Our lives are mostly continuity. Days blur into a seamless river of time, broken only by a handful of true discontinuities that stand like dams against the flow of years, shunting our lives onto new and radically different courses.
Some of these are matters of fate and circumstance. Winning the lottery, getting a dream job, getting fired, losing a loved one. This year we’ve all been shaken by one of the most disruptive of all—a pandemic.
Other disruptions take the form of cultural milestones—rites of passage in the course of a modern life. Starting school, leaving home, graduating, getting a job, getting married, having a baby. These transitions seem almost sacramental. They transform our lives, but they also make us feel part of something bigger than ourselves. We look forward to them with equal parts anticipation and fear because they promise both possibility and uncertainty. They also remind us that the clock is ticking inexorably on our lives.
I’ve been thinking about this a lot lately because I now find myself on the brink of another of life’s sacramental passages—the one called retirement. By the time you read this, I will be at home, readjusting to a new life. And though I do feel some trepidation and wistfulness, I’m also excited about the prospect of focusing all my time and energy on my own writing and art, not to mention catching up on a lot of reading and, once this pandemic is done, having more freedom to travel.
I’ve gotten plenty of advice from friends who’ve walked this path before me, mostly about not repeating their mistakes. There are plenty of mistakes to be made, and I’m sure I’ll invent a few of my own. The best advice I’ve gotten, though, came from Professor Emeritus Richard Fass, who took my elbow one day and said with a wink: “Just remember: It’s a process.”
Which, I suppose, makes it like every other great milestone in life.

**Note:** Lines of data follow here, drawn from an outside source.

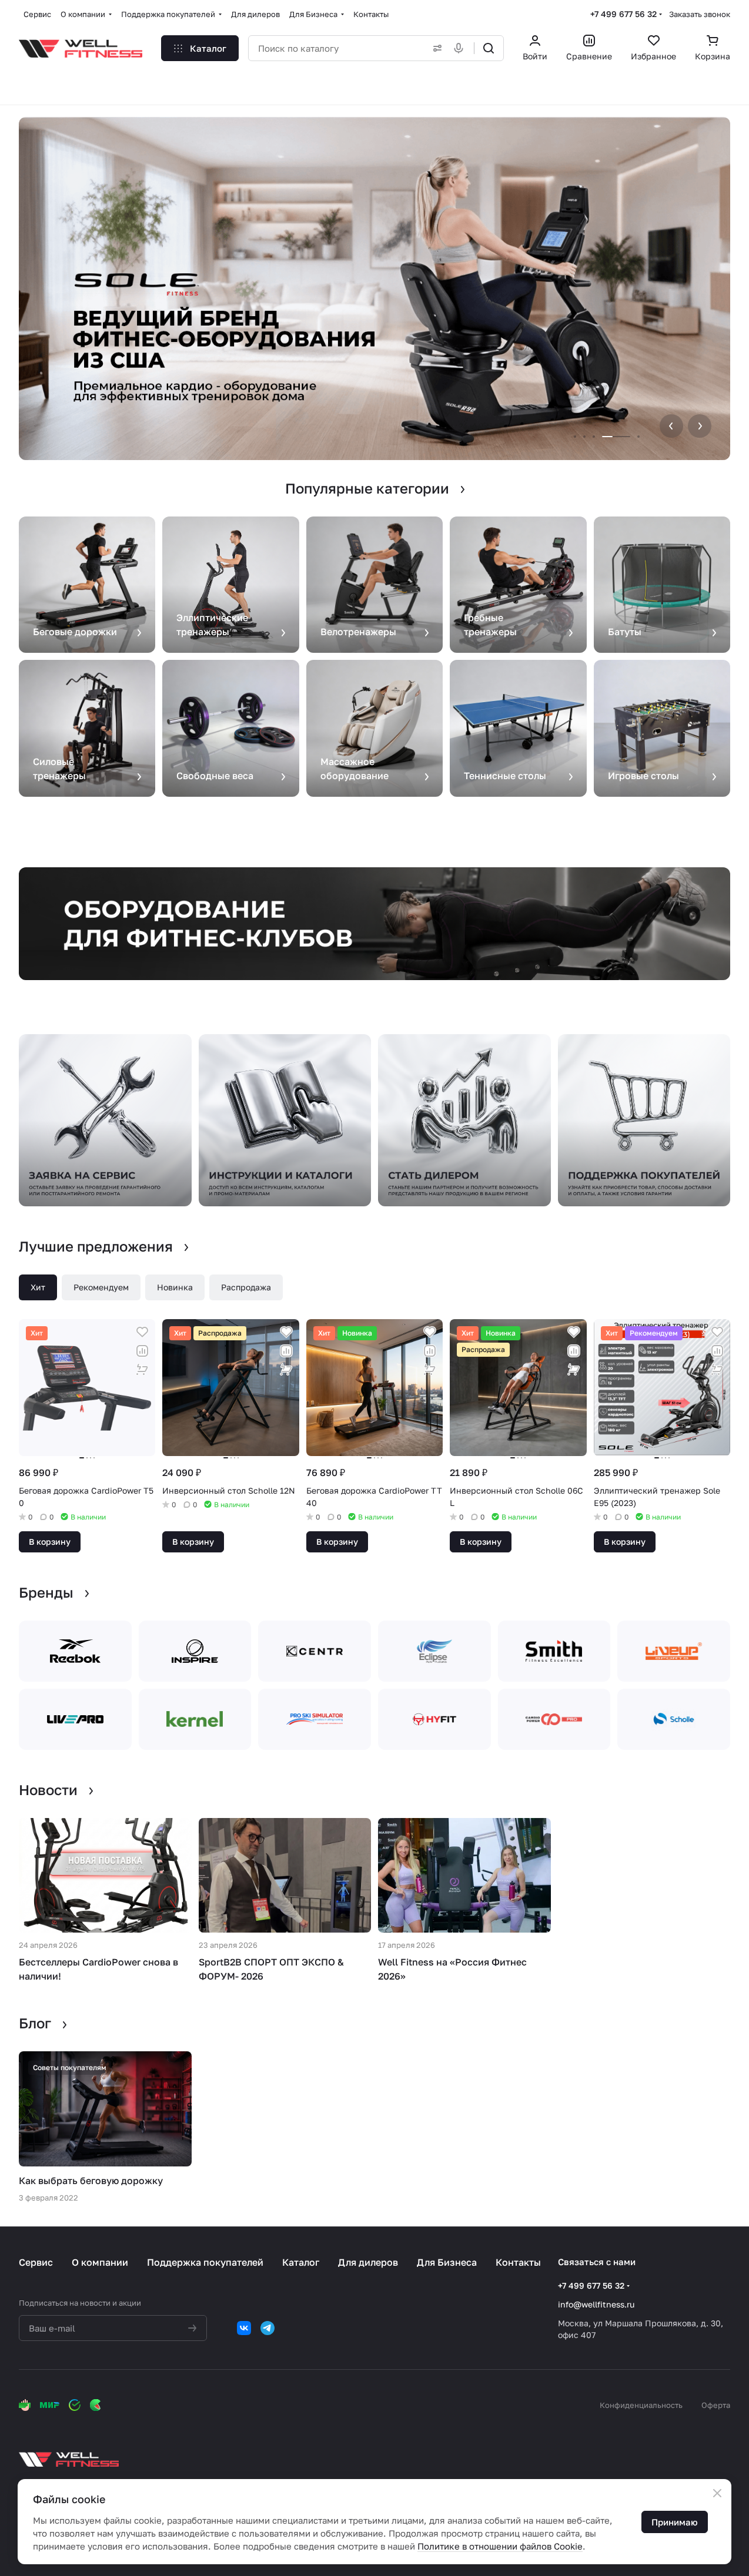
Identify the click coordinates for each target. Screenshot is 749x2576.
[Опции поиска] (435, 48)
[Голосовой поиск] (461, 48)
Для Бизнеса (447, 2262)
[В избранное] (142, 1332)
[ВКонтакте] (244, 2328)
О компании (100, 2262)
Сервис (36, 2262)
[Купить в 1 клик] (142, 1370)
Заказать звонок (699, 14)
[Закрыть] (717, 2493)
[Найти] (488, 48)
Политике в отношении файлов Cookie (500, 2546)
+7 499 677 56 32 (623, 14)
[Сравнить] (142, 1351)
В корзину (50, 1542)
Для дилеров (368, 2262)
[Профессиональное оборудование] (374, 923)
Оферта (715, 2405)
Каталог (300, 2262)
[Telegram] (267, 2328)
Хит (38, 1287)
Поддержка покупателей (205, 2262)
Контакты (518, 2262)
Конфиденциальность (641, 2405)
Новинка (175, 1287)
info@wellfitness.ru (596, 2304)
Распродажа (246, 1287)
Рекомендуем (101, 1287)
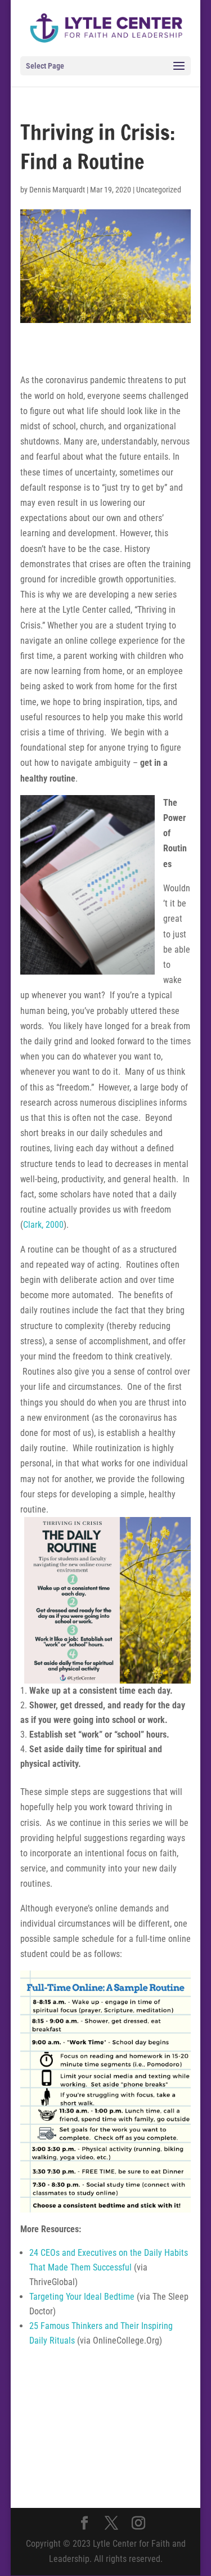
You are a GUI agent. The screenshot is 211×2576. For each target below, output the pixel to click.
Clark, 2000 (43, 1224)
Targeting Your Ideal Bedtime (81, 2296)
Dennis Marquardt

But I have to say that leaving this job is a bigger transition than most. I’m now in my 23rd year at Pomona—the longest I’ve ever worked or lived anywhere. This issue of Pomona College Magazine is the 65th I’ve had the privilege of designing and overseeing as either managing editor or executive editor. That number, I was surprised to discover, accounts for more than a third of the total since the very first PCM rolled off a press back in October 1963.
To that, I can only add: Thank you for putting up with me for so long.
When you retire, there are lots of sentimental “lasts’ to get through. This is one of them—the last one of these little essays I’ll ever write. Over the years, I’ve penned lots of them, usually about my take on something relevant to the magazine’s theme. In many of them, I’ve shared personal recollections and reflections from my own life—from childhood memories to the trials of parenthood to, in this case, saying goodbye to a career that I’ve mostly loved. I’ve done this, at the risk of oversharing, because I’ve always believed the universal is in the individual. I hope some of what I’ve written about my own life has resonated with yours.
Twenty-three years ago, in the very first of these little missives, I promised you a magazine that would respect your intelligence, and I noted that PCM’s mission should be to “inform, entertain and sometimes disturb. Like an old friend, it should be reliable, but it should frequently surprise you. It should make you think. In the Pomona tradition, it should challenge you.”
That charge is one that I now leave, with a high degree of confidence, for PCM’s next editor.